What is needed:
Reproduce the passage of the personal essay on a summer of reset that begins at the words "As the summer" and ends after the words "startling friendship issues.", without changing any character.

Document excerpt section start

Of course, resets usually are, aren’t they?

Learning Spanish was much harder than I thought it would be. I actually thought I’d walk out the door after my first class with my mind buzzing with the beauty of a new language and singing sentences. I don’t know why…perhaps because I’m a writer and love languages and I thought they would love me back? At any rate, I really had to stretch myself because it was like the instructor was speaking a whole nother language or something. Actually, he was, because that’s the entire point of an immersion class–you have no idea what anyone is saying and you feel like you’ve landed on an alien planet. Seriously, there were times when it almost made me cry.  I also had to deal with the fact that my teacher friend—who is also fluent in French—picked it up and retained it much faster than I did. It was a good thing because we were able to study together, but it was still surprising and a little frustrating. It didn’t help that my Spanish teacher was incredibly disorganized. While I liked him and his teaching style in the classroom, the disorganization created a lot of unnecessary frustration. And when you’re disorganized in two different languages… OMG. The experience made me realize that I needed to focus more on the process and less on the end result. While I purport to live that way, learning Spanish really drove it home for me. Lesson learned.

Before I knew I’d have an entirely new job, I did what I usually do in the summer and set up some freelance workshop gigs at my local libraries and such. While the kids were great, I had two different disasters, (of my own making) that I had to work around. The presentations took up a ton of time and my hubby had to drive me to two of them because I don’t drive in some parts of Portland. (Mild driving phobia.) Add that to redoing my office, trying to learn my job before school started, the shit show that is our government, and I was more stressed than relaxed. Seriously, the most carefree I felt I all summer was when I was sitting in the middle of Little Lava Lake in a borrowed inflatable kayak with an icy cold beer. (An experience which actually ignited a new passion. The kayaking, not the beer, though I’m pretty passionate about beer, too.)

As the summer of reset closes, I’m coming to grips with both the successes and the challenges.

Challenges

  • I’m not running
  • I’m not ten pounds lighter
  • I didn’t write a proposal for a new book.
  • I didn’t meditate enough.
  • I didn’t declutter my whole house.
  • I had some startling friendship issues.

Successes

  • I found a new passion and my husband and I will be purchasing kayaks and learning to float together.
  • I’m well on my way to speaking another language…a bucket list item.
  • I grew my editing business and added a coaching component.
  • I’m learning my new job and loving it.
  • My husband I have started doing resistance activities together.
  • I finished revisions on a novel that’s the best work I’ve ever done and my agent went out with it.
  • We’re almost finished with cleaning out, decluttering and reorganizing the garage.
  • I am eight credits closer to having a degree.
  • I have a beautiful work office that’s already filled with the memories of my husband and myself working together, laughing together and overcoming obstacles…together.

As I reflect back on this past summer, a few things really strike me…my husband and I, for whatever reason, are growing toward one another again. Not that we’ve ever had more difficulties than any other  long term relationship, but we’ve re-prioritized our time together. With this commitment comes the surprising revelation that there are a few outside relationships that just aren’t, for a myriad of reasons, sustainable any more. And that’s okay.

I’ve also learned more about setting goals for myself and being okay with not reaching them. I can always make them anew. In fact, I’ve learned that reset is infinite and can happen all the time.

In other words, I’m now in the autumn of reset and the reset is good.

Document excerpt section end
Records supplied section start

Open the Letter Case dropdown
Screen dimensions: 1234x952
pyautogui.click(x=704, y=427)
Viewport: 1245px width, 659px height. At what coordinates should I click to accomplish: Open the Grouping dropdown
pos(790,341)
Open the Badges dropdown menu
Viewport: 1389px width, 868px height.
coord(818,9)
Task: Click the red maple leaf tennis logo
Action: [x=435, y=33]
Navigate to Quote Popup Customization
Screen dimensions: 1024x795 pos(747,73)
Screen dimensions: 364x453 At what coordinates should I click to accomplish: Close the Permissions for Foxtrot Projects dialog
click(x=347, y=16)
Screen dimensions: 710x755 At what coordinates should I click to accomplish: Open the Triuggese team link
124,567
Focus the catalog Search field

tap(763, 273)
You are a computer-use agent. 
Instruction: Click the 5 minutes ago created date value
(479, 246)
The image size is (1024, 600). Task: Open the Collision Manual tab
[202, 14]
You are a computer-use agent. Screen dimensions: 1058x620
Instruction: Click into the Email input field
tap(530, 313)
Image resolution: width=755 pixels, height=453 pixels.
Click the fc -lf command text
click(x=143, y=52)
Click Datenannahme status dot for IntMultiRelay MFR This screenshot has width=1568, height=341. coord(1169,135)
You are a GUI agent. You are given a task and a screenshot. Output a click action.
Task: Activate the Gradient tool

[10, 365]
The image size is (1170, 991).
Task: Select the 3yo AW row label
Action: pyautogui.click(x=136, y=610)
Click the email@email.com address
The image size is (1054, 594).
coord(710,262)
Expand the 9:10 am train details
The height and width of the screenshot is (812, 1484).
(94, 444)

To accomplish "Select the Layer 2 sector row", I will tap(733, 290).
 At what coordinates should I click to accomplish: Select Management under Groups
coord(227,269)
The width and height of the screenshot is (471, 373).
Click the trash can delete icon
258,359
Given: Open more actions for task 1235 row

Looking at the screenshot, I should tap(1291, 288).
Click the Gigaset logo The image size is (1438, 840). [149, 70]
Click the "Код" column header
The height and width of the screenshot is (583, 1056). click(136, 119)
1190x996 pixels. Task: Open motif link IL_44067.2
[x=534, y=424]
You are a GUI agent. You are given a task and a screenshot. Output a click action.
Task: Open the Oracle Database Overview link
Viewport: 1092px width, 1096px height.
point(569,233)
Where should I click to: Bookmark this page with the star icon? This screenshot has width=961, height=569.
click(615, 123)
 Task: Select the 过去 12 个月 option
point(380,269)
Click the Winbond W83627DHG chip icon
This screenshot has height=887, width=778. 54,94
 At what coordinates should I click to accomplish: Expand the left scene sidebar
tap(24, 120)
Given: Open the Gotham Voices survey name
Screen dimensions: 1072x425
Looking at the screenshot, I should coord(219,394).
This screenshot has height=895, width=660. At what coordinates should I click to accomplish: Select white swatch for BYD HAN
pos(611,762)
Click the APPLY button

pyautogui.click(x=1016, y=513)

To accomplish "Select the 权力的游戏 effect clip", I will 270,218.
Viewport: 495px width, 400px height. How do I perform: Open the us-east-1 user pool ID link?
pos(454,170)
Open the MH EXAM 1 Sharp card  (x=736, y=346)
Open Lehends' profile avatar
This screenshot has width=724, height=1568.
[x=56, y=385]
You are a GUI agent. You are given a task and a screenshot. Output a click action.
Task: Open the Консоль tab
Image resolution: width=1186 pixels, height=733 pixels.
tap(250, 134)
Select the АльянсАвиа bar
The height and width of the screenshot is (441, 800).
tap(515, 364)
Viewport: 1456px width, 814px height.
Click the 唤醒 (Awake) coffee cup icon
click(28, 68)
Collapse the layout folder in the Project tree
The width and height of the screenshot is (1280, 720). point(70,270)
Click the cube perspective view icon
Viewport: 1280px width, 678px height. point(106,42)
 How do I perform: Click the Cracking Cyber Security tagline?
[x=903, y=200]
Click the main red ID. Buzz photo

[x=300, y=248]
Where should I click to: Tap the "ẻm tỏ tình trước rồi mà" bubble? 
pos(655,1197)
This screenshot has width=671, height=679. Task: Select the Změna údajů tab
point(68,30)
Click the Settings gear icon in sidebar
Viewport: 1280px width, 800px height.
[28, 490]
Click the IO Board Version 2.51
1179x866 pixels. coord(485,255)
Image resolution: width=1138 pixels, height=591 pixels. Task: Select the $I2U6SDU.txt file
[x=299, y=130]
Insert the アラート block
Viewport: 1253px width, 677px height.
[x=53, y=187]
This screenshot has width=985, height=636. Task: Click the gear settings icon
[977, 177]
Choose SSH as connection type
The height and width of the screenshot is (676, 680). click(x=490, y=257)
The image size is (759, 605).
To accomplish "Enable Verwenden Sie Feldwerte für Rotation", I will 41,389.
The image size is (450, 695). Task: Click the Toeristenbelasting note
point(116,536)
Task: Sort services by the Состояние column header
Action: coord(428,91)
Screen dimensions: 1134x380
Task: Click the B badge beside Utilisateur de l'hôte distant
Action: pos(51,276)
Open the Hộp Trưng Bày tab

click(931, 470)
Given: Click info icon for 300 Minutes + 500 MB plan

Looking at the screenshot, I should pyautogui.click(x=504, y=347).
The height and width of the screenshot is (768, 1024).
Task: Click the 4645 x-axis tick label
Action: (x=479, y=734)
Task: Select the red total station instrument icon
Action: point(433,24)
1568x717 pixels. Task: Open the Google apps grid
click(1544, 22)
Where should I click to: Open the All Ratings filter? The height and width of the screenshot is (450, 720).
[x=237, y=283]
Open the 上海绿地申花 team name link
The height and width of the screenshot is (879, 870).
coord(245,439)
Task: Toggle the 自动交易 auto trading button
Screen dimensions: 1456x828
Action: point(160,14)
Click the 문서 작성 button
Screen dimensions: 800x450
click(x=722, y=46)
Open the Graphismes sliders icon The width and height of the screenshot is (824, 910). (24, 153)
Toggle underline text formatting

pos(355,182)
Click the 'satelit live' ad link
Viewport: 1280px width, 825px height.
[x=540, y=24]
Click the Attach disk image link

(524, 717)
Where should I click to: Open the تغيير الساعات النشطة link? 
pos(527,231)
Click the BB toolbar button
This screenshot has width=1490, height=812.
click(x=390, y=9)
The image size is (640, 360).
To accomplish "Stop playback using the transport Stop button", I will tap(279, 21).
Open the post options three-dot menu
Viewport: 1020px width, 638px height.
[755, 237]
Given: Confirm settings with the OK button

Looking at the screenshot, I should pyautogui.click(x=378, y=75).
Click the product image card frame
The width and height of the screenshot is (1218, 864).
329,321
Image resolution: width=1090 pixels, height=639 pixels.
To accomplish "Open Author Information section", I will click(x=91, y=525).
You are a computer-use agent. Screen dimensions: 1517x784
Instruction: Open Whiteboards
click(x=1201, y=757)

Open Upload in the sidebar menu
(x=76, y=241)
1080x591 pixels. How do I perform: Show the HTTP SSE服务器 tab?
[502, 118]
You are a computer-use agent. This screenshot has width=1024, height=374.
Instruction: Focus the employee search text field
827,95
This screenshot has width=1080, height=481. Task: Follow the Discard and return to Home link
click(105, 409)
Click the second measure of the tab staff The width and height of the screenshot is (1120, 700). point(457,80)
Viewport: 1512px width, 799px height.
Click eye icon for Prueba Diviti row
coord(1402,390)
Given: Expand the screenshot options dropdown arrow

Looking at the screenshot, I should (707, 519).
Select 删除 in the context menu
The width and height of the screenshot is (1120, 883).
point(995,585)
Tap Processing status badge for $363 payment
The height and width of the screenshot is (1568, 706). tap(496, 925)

Records supplied section end

Your solution:
As the summer of reset closes, I’m coming to grips with both the successes and the challenges.

Challenges

  • I’m not running
  • I’m not ten pounds lighter
  • I didn’t write a proposal for a new book.
  • I didn’t meditate enough.
  • I didn’t declutter my whole house.
  • I had some startling friendship issues.